Filming locations included the Meadowlands Arena in East Rutherford, which veteran production designer Jack Fisk transformed into the venue for one of the film’s table tennis tournaments. Fisk is nominated for Production Design alongside set decorator Adam Willis.
A24’s Marty Supreme spent $12 million filming in New Jersey, receiving a $4.3 million tax credit. Other locations used in the movie include the Ritz Theatre in Elizabeth, the Hopewell Borough post office, a home in Chesterfield and Market Street in Paterson.
Song Sung Blue
Joining Marty Supreme in the unofficial “filmed in New Jersey” Oscars category is Song Sung Blue.
The film’s lone nomination, for Best Actress, goes to Kate Hudson, who plays singer Claire Sardina in the true story of the Neil Diamond tribute band Lightning & Thunder. This is the second Oscar nomination for Hudson, 46, who was previously nominated in 2001 for playing Penny Lane in Almost Famous.
The simultaneously heartbreaking and jubilant story of Mike and Claire Sardina is set in Wisconsin and based on the 2008 Song Sung Blue documentary directed by Greg Kohs. Hugh Jackman plays Mike in the movie, which also features Sopranos actor Michael Imperioli as a Buddy Holly impersonator.
Song Sung Blue filmed in 2024 across Essex, Hudson, Monmouth, Morris, Passaic and Union counties. The Focus Features film, written and directed by Craig Brewer, spent $29.5 million in New Jersey and the production received a $10.2 million tax credit.
Filming locations included Montclair’s Charm Thai Cuisine and Tierney’s Tavern; The Women’s Club of Glen Ridge; Wayne Elks Lodge; St. Joseph’s Wayne Medical Center; Stillwell Garage in Matawan; Saint Elizabeth University; The Ritz Theatre in Elizabeth; Crossroads and Blue Star Shopping Plaza in Garwood; Denville Dog & Grill; the Ukrainian National Home in Jersey City and the Ukrainian Community Center in Irvington.
Blue Moon
One of the less flashy awards season rollouts was Blue Moon, which picked up two nominations at the Oscars.

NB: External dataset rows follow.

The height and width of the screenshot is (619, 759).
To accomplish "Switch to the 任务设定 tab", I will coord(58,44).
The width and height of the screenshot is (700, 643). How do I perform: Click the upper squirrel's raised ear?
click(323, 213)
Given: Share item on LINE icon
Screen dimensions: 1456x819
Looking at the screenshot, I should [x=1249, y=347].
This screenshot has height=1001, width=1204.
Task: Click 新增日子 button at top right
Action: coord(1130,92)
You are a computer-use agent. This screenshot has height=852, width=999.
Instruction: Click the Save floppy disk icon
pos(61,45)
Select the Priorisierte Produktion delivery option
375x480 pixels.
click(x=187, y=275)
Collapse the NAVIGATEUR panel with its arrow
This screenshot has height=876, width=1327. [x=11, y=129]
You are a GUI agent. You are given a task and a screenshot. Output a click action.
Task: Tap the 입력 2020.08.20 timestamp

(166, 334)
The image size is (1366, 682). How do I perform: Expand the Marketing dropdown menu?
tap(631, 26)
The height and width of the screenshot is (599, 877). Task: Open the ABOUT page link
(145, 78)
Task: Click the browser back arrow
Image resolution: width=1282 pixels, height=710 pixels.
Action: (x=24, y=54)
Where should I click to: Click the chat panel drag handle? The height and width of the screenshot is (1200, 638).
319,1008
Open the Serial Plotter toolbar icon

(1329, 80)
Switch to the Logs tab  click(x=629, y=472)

Both nods have Jersey ties.
First, Ethan Hawke receives his fifth Oscar nomination, but his first in the Best Actor category, for playing the lyricist Lorenz Hart in the Richard Linklater film. (He was previously nominated for Best Supporting Actor for Training Day and Boyhood, and for Best Adapted Screenplay alongside Linklater and Julie Delpy for Before Sunset and Before Midnight.)
In the film, Hart, of the Broadway songwriting team Rodgers and Hart, spends a night of conversation and longing at Sardi’s in 1943 for the opening of the musical Oklahoma! from Richard Rodgers and his new songwriting partner, Oscar Hammerstein II. The movie, of course, takes its name from one of Rodgers and Hart’s most popular songs, released in 1934.
Hawke, 55, stars opposite Andrew Scott (as Rodgers), Margaret Qualley, Patrick Kennedy (as the author E.B. White) and Union City’s Bobby Cannavale in the film.
Hawke, a native of Austin, Texas, also has his own New Jersey connection, having lived in West Windsor when he was a child. He attended West Windsor Plainsboro High School and graduated from the Hun School of Princeton.
Another Jersey nomination goes to Metuchen’s Robert Kaplow, who wrote the film. Kaplow, who receives his first nomination for Best Original Screenplay, grew up in Westfield and taught English at Summit High School. His 2003 novel Me and Orson Welles was adapted for the 2008 Linklater film of the same name starring Zac Efron, Claire Danes and Christian McKay.